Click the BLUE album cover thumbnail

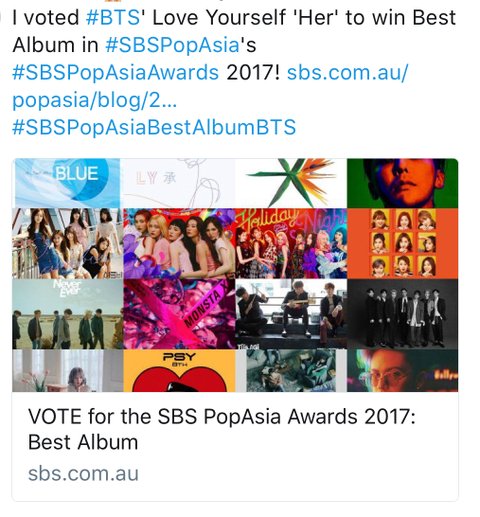coord(66,183)
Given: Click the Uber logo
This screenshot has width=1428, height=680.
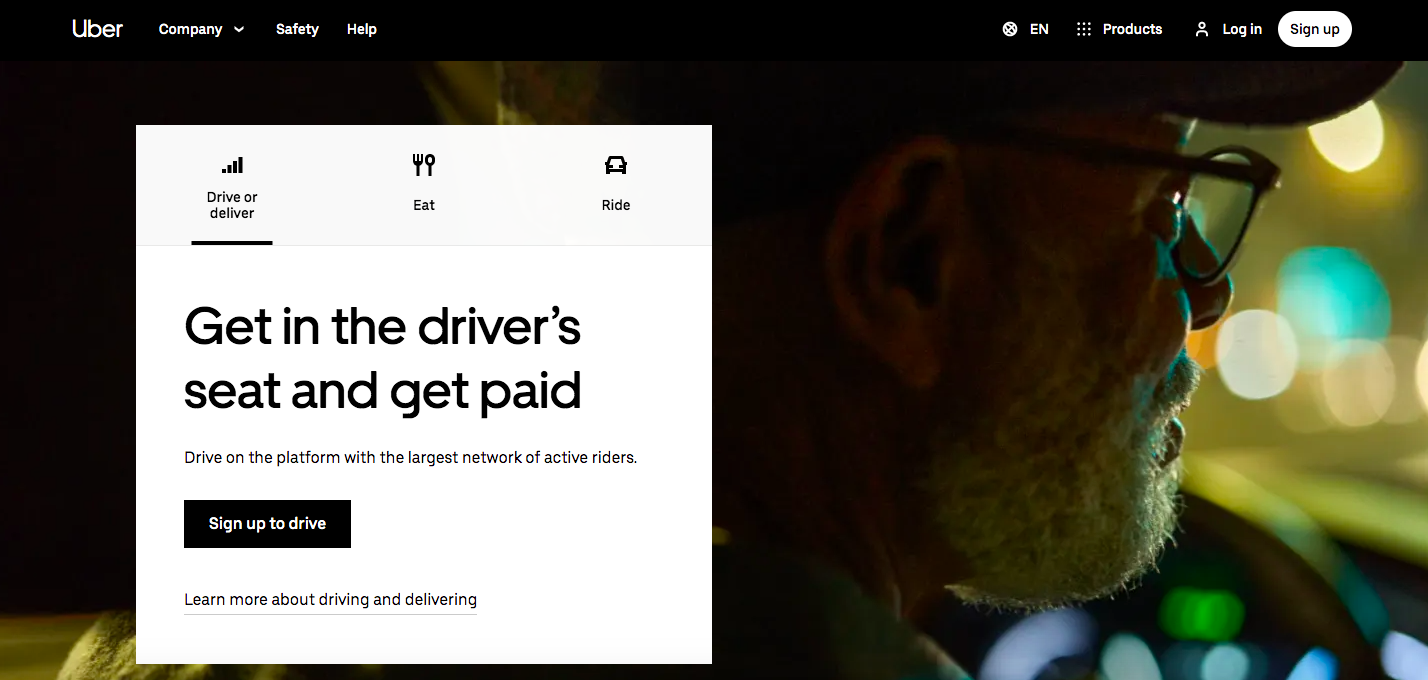Looking at the screenshot, I should 97,29.
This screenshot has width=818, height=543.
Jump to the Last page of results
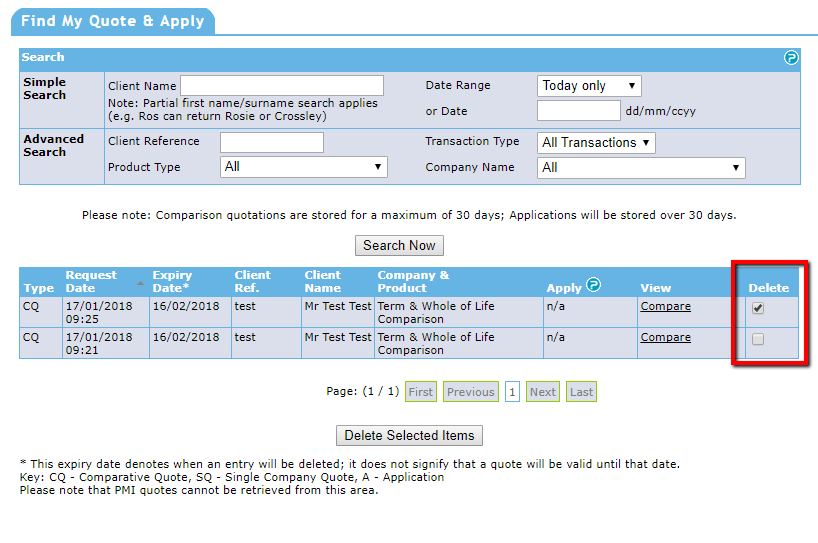tap(581, 392)
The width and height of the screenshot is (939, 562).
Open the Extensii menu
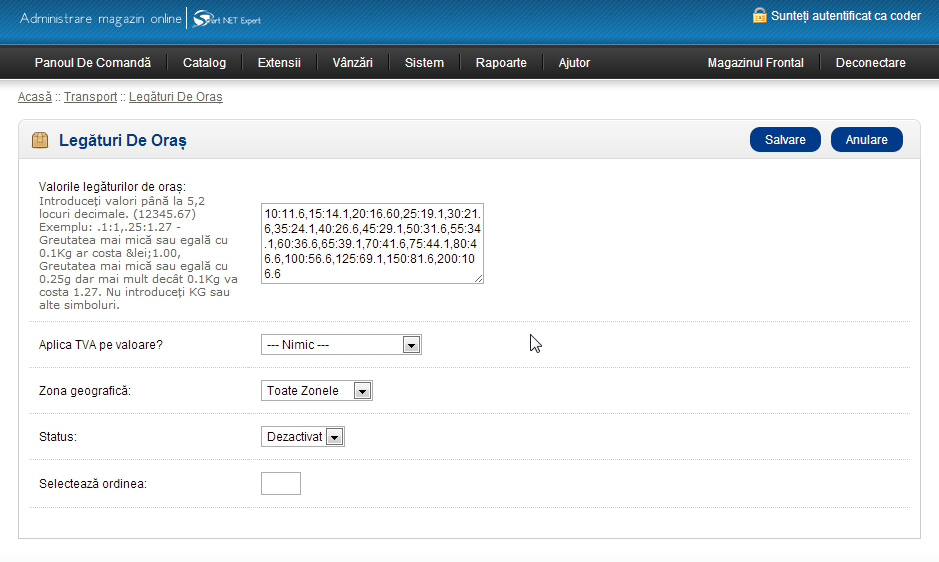pyautogui.click(x=279, y=63)
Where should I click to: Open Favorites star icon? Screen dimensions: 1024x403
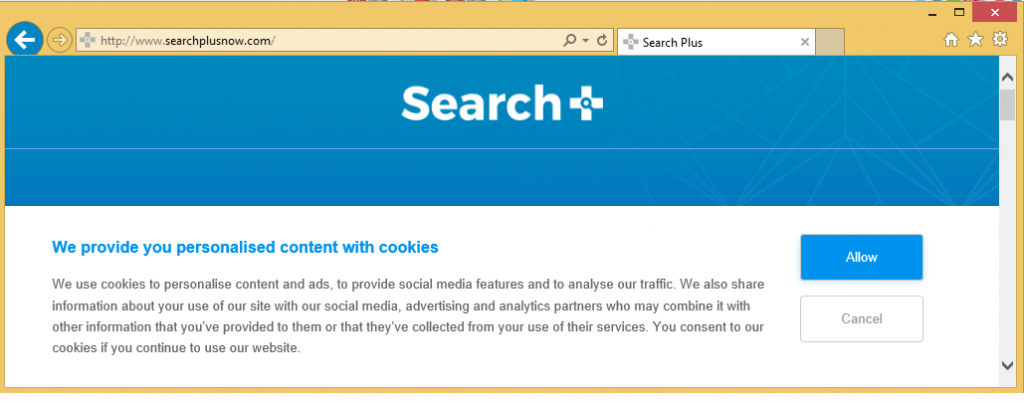(975, 40)
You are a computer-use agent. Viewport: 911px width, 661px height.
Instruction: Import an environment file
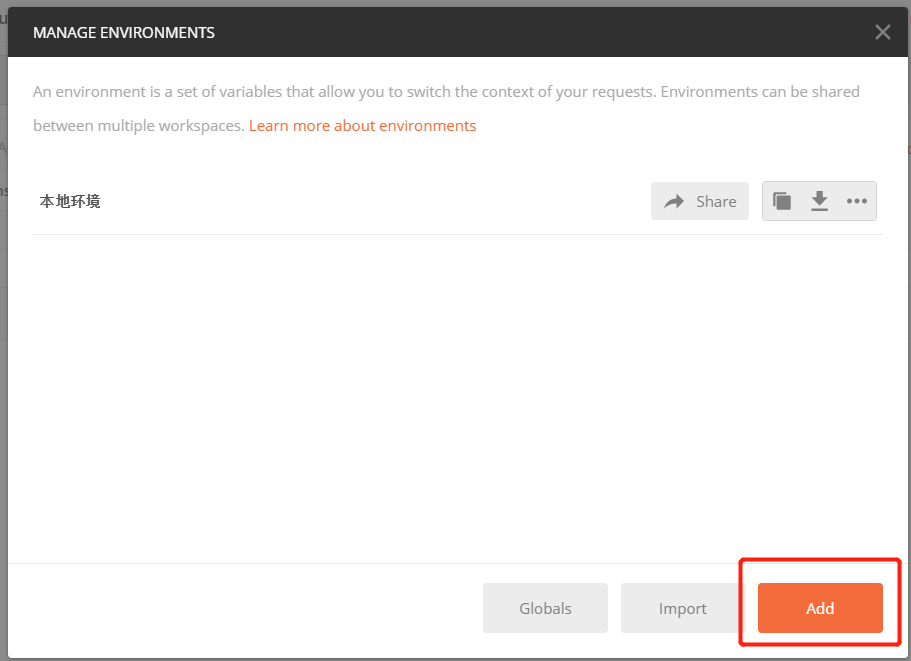pyautogui.click(x=683, y=608)
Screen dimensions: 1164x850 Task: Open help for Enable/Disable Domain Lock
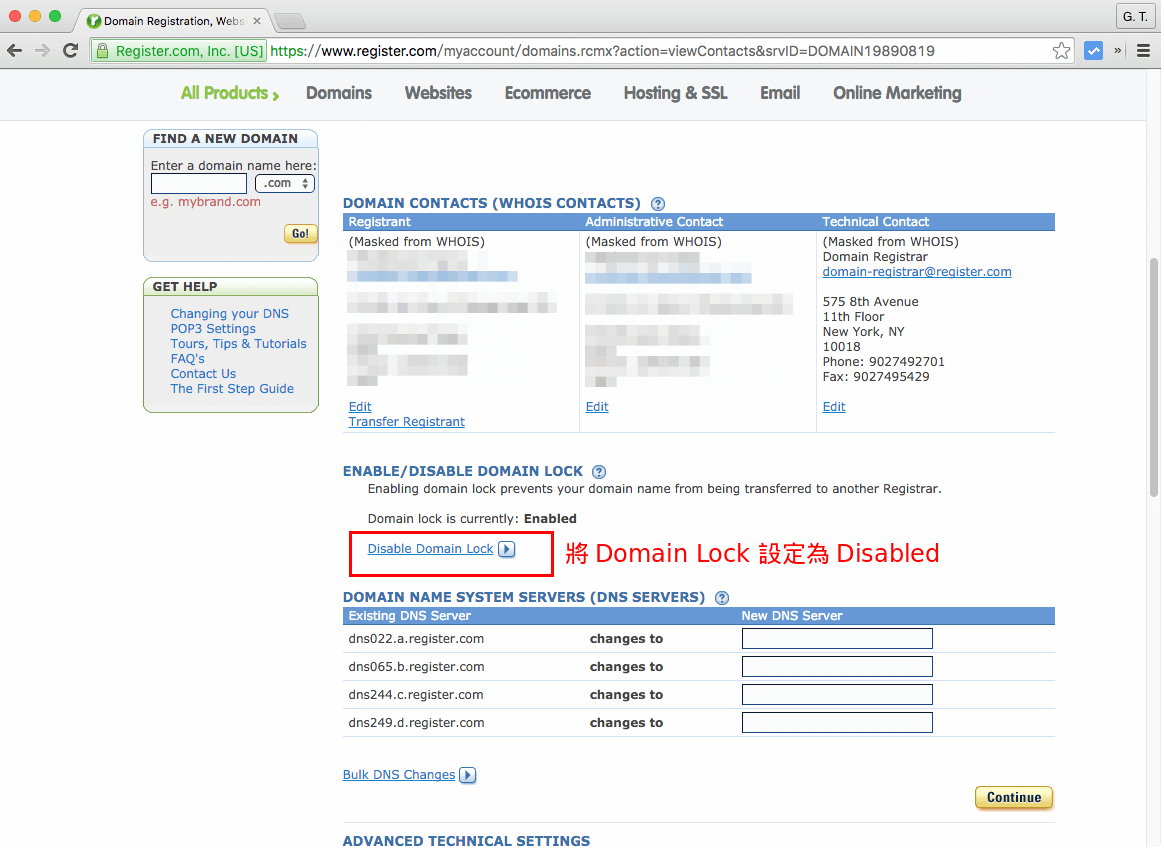pos(598,471)
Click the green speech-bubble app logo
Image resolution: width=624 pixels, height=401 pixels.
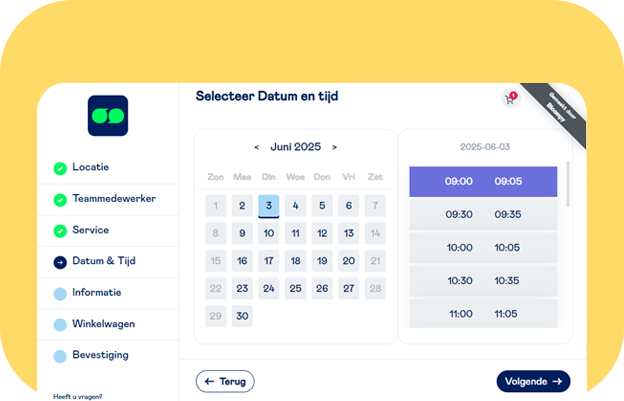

=======

Work request> Go through the records line by line and count those that contain the string "logo". Answer with the count alone.

Answer space> 2